### REQUIRED WORK
Wherever a line in the data below holds "post", copy that line.

(Saved data entries)
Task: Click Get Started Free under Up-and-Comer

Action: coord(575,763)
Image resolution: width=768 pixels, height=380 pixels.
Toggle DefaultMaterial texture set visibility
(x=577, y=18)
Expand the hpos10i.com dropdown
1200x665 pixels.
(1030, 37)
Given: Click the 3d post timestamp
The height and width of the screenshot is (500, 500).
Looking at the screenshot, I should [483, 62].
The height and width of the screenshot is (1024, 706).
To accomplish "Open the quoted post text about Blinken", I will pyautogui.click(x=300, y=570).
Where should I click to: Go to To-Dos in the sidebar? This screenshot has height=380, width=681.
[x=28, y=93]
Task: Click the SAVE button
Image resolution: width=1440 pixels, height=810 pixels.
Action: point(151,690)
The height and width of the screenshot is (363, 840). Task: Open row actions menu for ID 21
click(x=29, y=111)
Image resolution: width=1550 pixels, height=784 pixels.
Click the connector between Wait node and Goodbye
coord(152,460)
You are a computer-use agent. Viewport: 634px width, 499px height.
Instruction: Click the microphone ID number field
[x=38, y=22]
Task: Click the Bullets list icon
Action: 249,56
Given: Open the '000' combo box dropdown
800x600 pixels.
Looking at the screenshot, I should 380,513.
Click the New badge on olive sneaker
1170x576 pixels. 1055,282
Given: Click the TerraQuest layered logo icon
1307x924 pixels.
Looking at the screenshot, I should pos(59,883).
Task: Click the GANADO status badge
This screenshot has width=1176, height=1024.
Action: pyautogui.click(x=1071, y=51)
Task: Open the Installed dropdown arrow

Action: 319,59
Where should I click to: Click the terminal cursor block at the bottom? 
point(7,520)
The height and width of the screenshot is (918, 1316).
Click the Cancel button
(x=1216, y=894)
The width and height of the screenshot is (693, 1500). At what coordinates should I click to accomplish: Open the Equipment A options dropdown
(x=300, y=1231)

### REPLY
Given: Click the 3d post timestamp
To accomplish "Open the quoted post text about Blinken", I will pyautogui.click(x=300, y=570).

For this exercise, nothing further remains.